Right now Alex and B are sweating their way through the Heiwa no mori obstacle course in Tokyo, climbing up and down the forty wood and rope challenges and paddling across streams. B has wanted to go there for ages, but this is the first time the weather has been right.

I’ve run out of space on my memory card. I free up a little space but when we pull up at Hakata station I race out to a nearby Yodobashi Camera and purchase another SD card for the camera. Unfortunately, I now have very little time for lunch, which is a pity because I’d love to have some local tonkotsu ramen, with its thick broth. I struggle to find a bento box of something I’d like to eat and end up with a box of rice balls and fried foods.

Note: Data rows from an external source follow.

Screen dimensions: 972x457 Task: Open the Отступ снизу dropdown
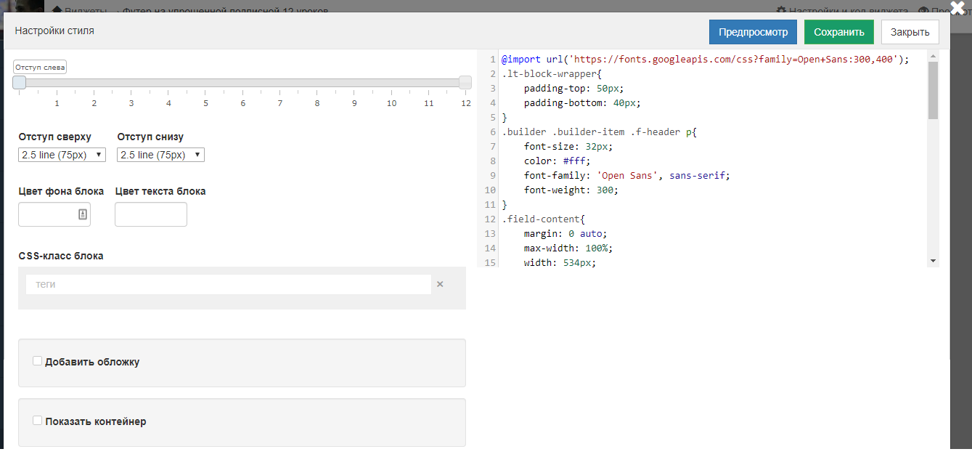[160, 155]
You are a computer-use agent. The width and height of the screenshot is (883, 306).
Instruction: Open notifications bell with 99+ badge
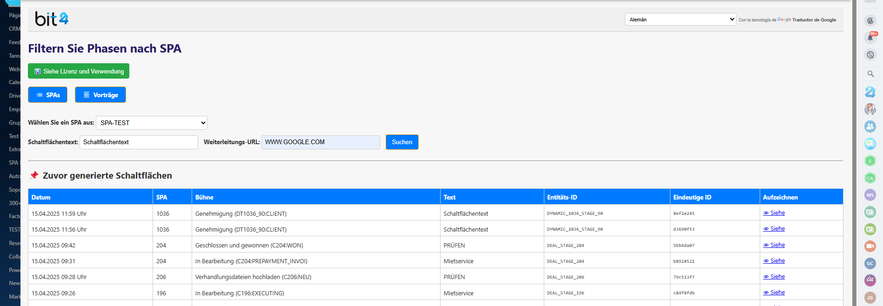click(870, 38)
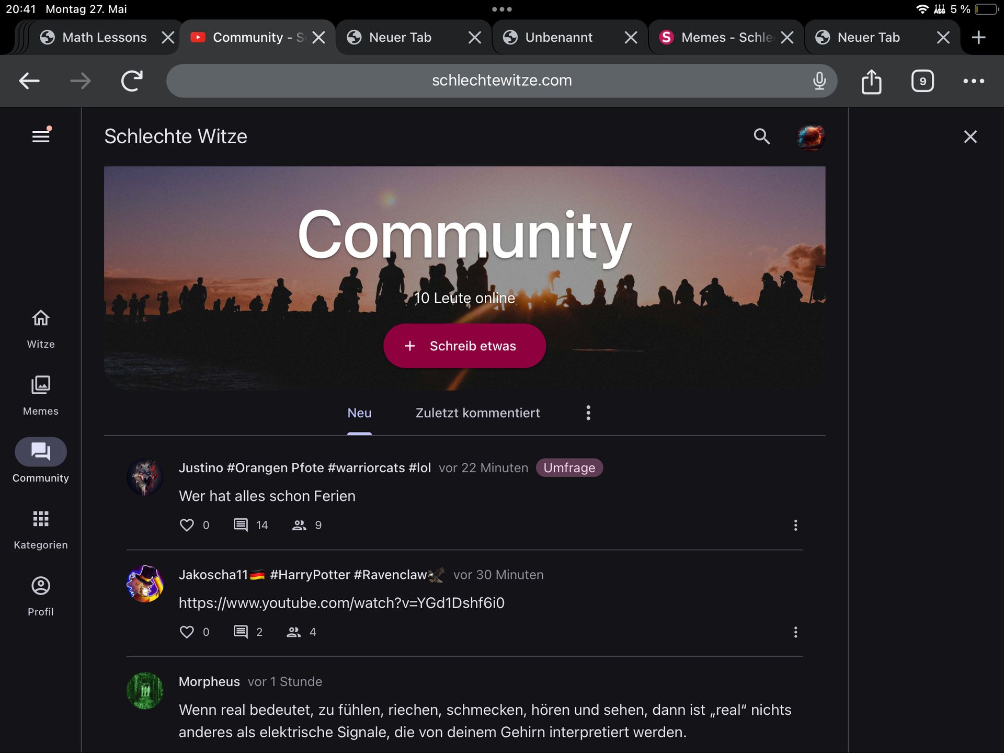Toggle the more options three-dot menu
The image size is (1004, 753).
click(x=588, y=412)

My next train is the Midori Express. Though its name means green, the outside livery is more silver and red, while the interior is black. The train splits in two, half going to the Huis Ten Bosch Dutch theme park, the other going to Sasebo, the westernmost Japan Railways network station. I am also going to Sasebo today, but by a more roundabout route.

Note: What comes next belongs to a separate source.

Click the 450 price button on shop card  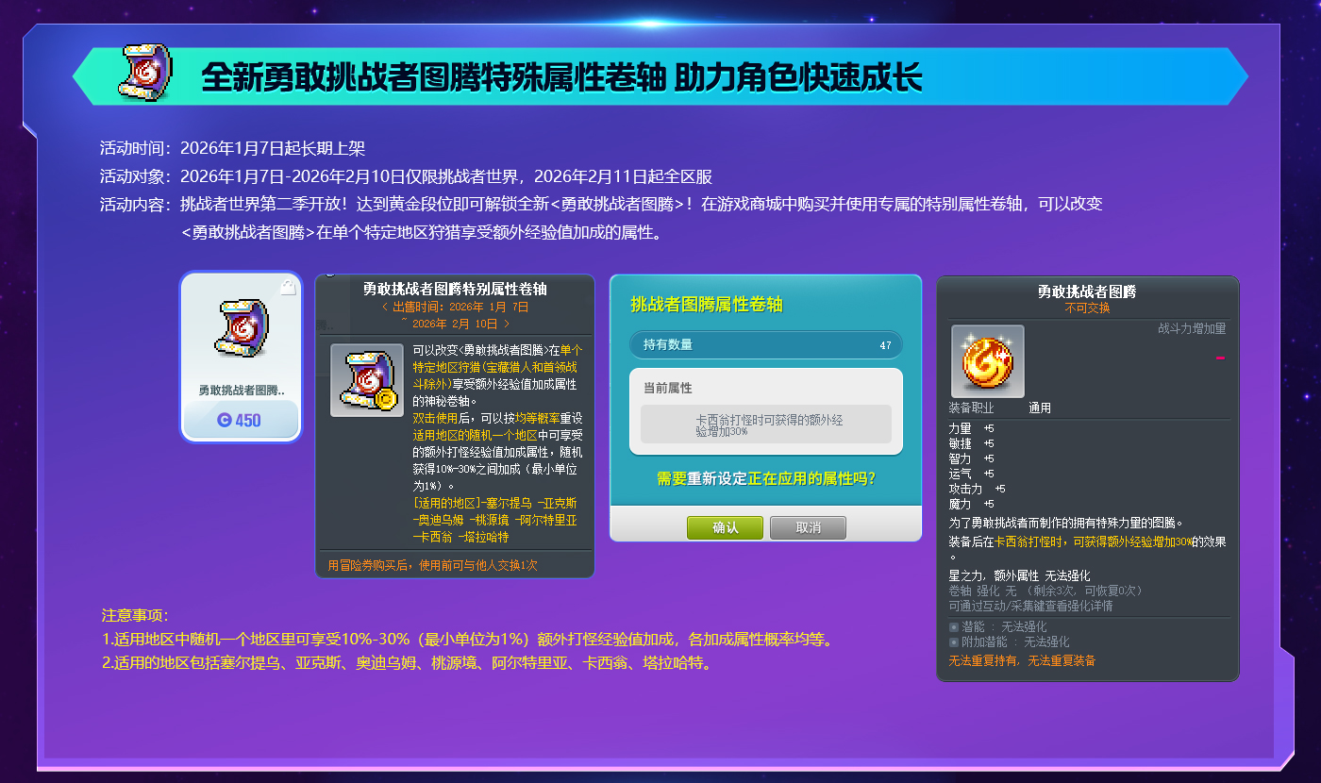(241, 420)
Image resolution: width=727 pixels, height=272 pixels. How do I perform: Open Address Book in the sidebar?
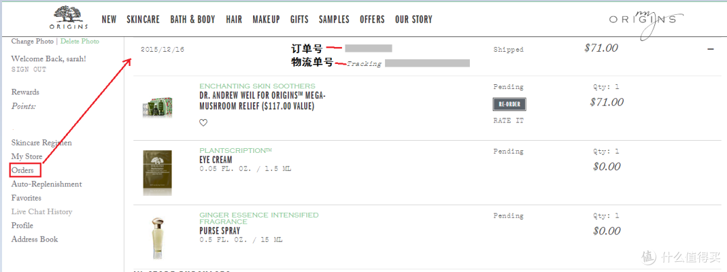[35, 240]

Kyushu has been in the Japanese news a lot over the past week. Battered by a typhoon and monsoonal rains, the island has suffered severe flooding and the loss of several lives. A number of railway lines are damaged, though thankfully none I intend to travel.

As rain spits at the windows I see flooded creeks and drains, a landscape of bright green, brown waters and dull grey skies. Eventually we leave the plains of rice paddies and move up into the hills.

I leave the train at Arita, crossing straight over to the single Matsuura Railway diesel rail car waiting at the platform. The Nishi-Kyushu (or West Kyushu) line is Japan’s westernmost traditional railway and was transferred from JR to the private Matsuura Railway in 1988. So I think it belongs in the compass points collection.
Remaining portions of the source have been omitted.